L'explication de Franck et Hertz repose sur le concept de chocs élastiques et inélastiques. En effet, selon la quantification des niveaux d'énergies, les chocs inélastiques ne sont possibles que lorsque les électrons accélérés ont l'énergie suffisante pour permettre une transition électronique. Dans le cas de chocs élastiques, l'énergie des électrons reste inchangée. La tension d'extraction est la mesure directe de l'énergie des électrons : plus elle est forte, plus les électrons vont vite. L'intensité de l'anode mesure le nombre d'électrons arrivant.

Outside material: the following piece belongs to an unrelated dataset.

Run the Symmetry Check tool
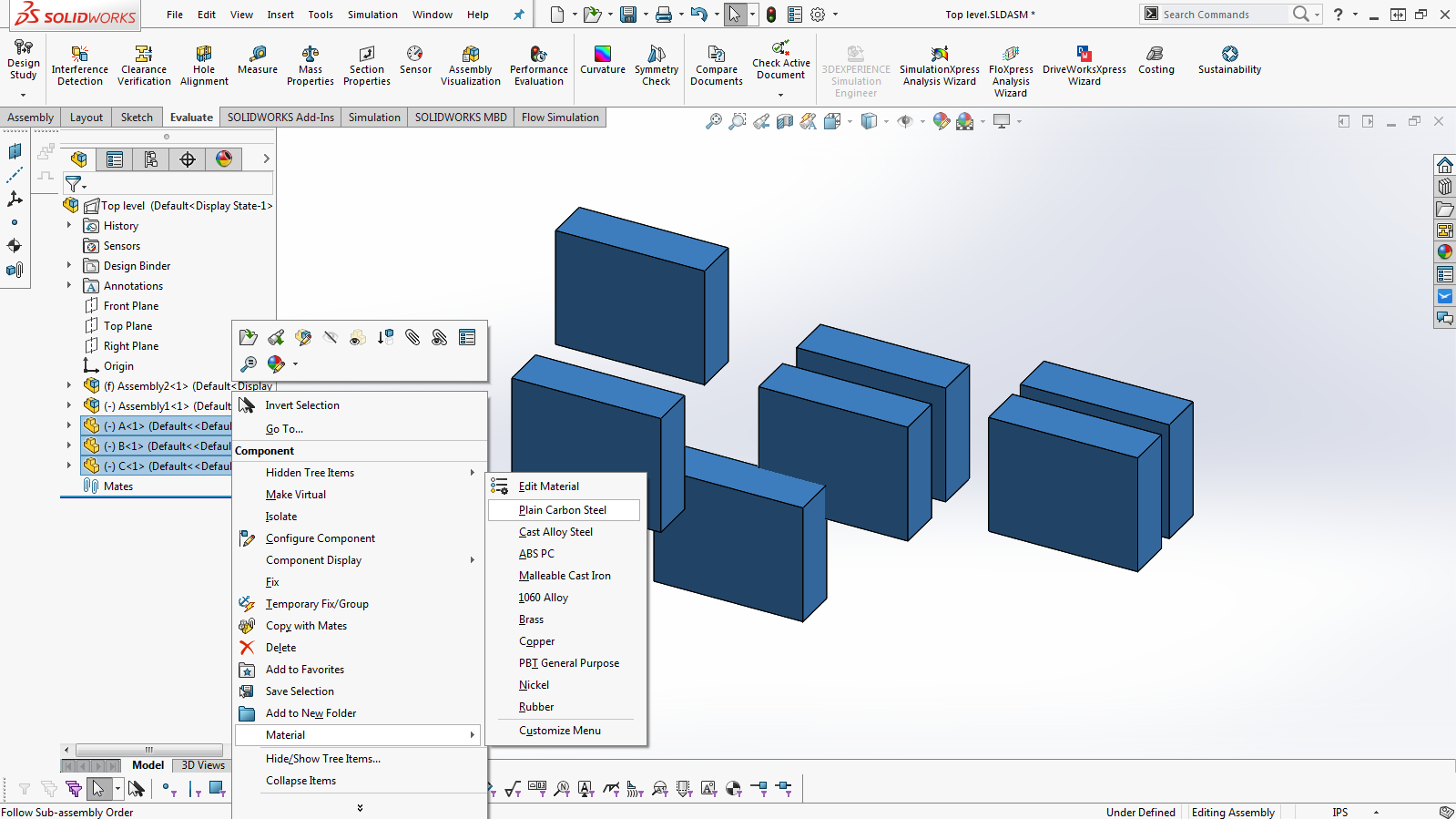Image resolution: width=1456 pixels, height=819 pixels. point(657,65)
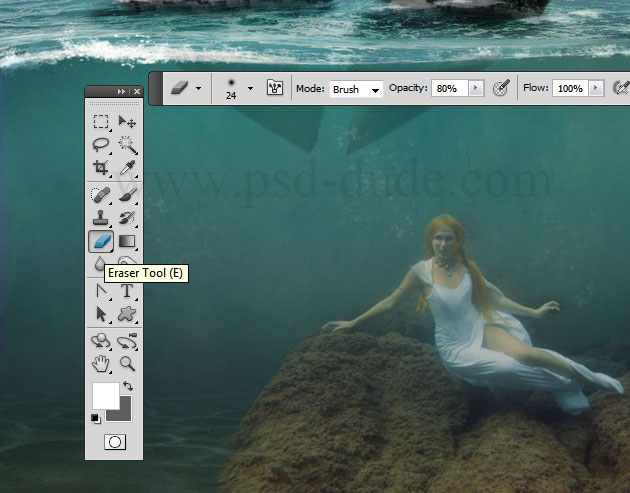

La courbe est l'illustration que, pour un potentiel donné, les électrons cèdent une énergie de 4,9 eV à un atome de mercure, ce qui s'observe alors par un creux sur la courbe. Ainsi, un électron ayant 5,1 eV d'énergie cinétique n'aura plus que 0,2 eV d'énergie cinétique après un choc inélastique avec un autre électron d'un atome de mercure. Cet autre électron voit alors son énergie augmenter et se retrouve, selon l'interprétation de Bohr, sur une orbite de plus haute énergie. Pour un électron de 15,6 eV, on pourra avoir 3 chocs inélastiques. Il lui restera alors, après ces 3 chocs, une énergie de 15,6 – 3 x 4,9 = 0,9 eV.
C'est cette probabilité de faire un certain nombre de chocs dans l'enceinte qui fait que la hauteur des creux augmente, malgré les oscillations.